Mutual Ground, Elgin center fear loss of federal funds
By Janelle Walker For The Beacon-News January 3, 2013 8:30PM
13th district U.S. representative Judy Biggert, left, talks to local authorities including Michelle Meyer, Executive Director of Mutual Ground, center, and Brandon Jones, right, with the Illinois Coalition Against Domestic Violence, about how what their priorities are for the reauthorization of the Violence against Woman Act, which is the nations primary domestic violence statute, at Mutual Ground on Thursday, May 24, 2012. | Brian Powers~Sun-Times Media
When the book closed Tuesday on the 112th U.S. Congress, it did so without the reauthorization of the 1994 Violence Against Women Act.
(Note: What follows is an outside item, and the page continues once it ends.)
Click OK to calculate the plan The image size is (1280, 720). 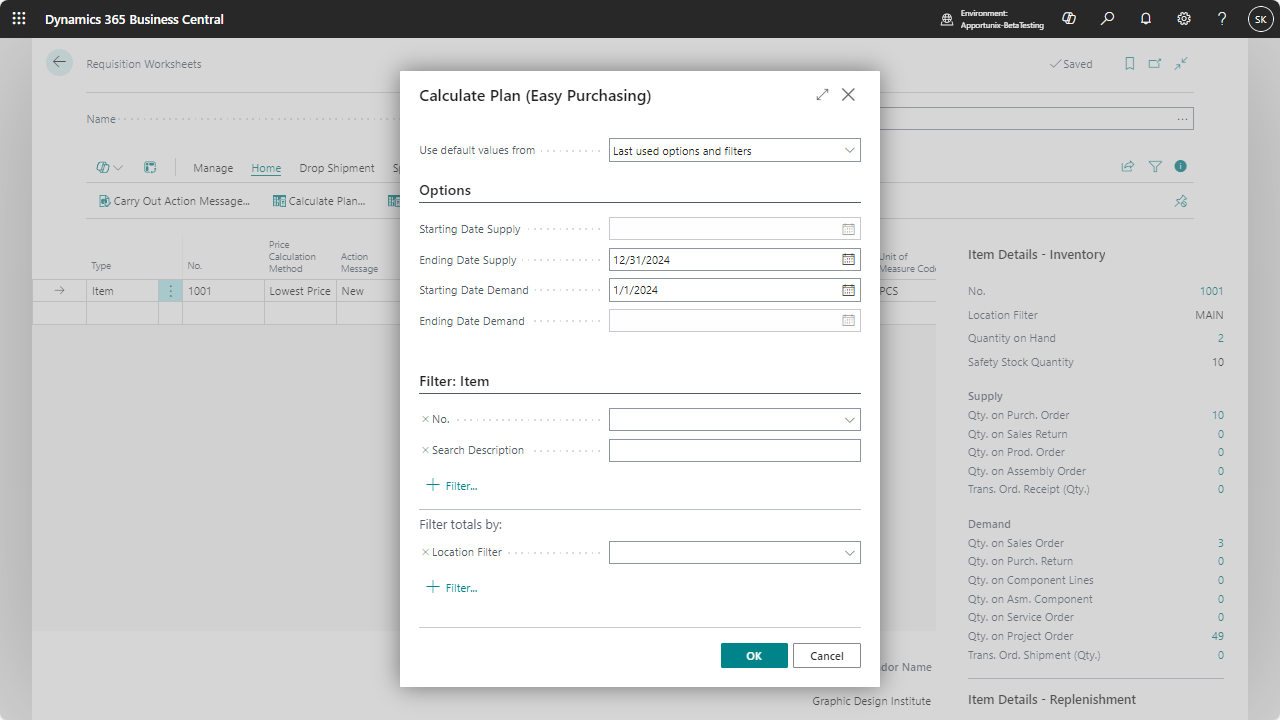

That act authorized funding for programs that include those offered by Kane County domestic violence shelters. Representatives from both Mutual Ground in Aurora and the Community Crisis Center in Elgin said the loss of that funding could mean deep cuts for the agencies.
For Mutual Ground, the Violence Against Women Act provides for $115,000 in federal grants each year.
At Elgin’s Community Crisis Center, the act and grants it creates bring in about $80,000 annually for services — mostly in the way of paying for salaries for legal aid and counseling programs, said Executive Director Gretchen Vapnar.
Throughout Illinois, the act funds $657,273 toward shelters via the Illinois Criminal Justice Information Authority.
And Brandon Jones, director of policy at the Illinois Coalition for Domestic Violence, said that amount does not include “some direct grantees, legal assistance organizations,” and more provided through the Violence Against Women Act.
The act expired nearly two years ago and has not yet been reapproved, even with versions passed by both the House and the Senate.
“We are fairly disappointed with what happened on the House floor,” Jones said.
House Majority leader Eric Cantor “has no interest in helping this bill move forward,” Jones said, due to parts of the Senate version that include provisions for Native American victims living on tribal lands and reservations. The provision allows tribal authorities to prosecute sexual assault and domestic violence on tribal lands, whether the perpetrator is a tribe member or not. Virginia, which Cantor represents, has no tribal lands, Jones said.
Kane County’s domestic and sexual assault intervention programs — and all programs funded by the act in Illinois — will retain that funding until at least March, Jones said. However, if the act is not reauthorized by then, many programs will feel the effects, he said.
The money Mutual Ground gets from VAWA includes $88,000 a year “for staff who work directly with victims of domestic violence and sexual assault,” said Director Michelle Meyer.
Another $30,000 in grants is used for transitional housing supports — helping battered women with rent costs for six months after leaving an abuser, Meyer said.
“We are looking at $115,000 we would be losing a year,” Meyer said. “That would impact the victims coming to get services and the kids that we are seeing in the schools ... to stop the intergenerational violence.”
Vapnar, at Elgin’s Community Crisis Center, said there is much misunderstanding of the Senate’s version of the act, which includes language for protecting undocumented immigrants and lesbian, gay, bisexual and transgender victims as well.
“The people we are trying to serve are victims, regardless of ethnicity and circumstances,” Vapnar said. “What we are trying to do is save lives.”
The House has passed a version of the reauthorization bill that strips out those additional categories, Jones said. The Senate version is preferred by the Illinois Coalition for Domestic Violence, he said.
There is hope that the reauthorization bill will be brought to a vote early in the 113th Congress, Jones said.
“We will have to work harder to help the House pass a bill,” Jones said.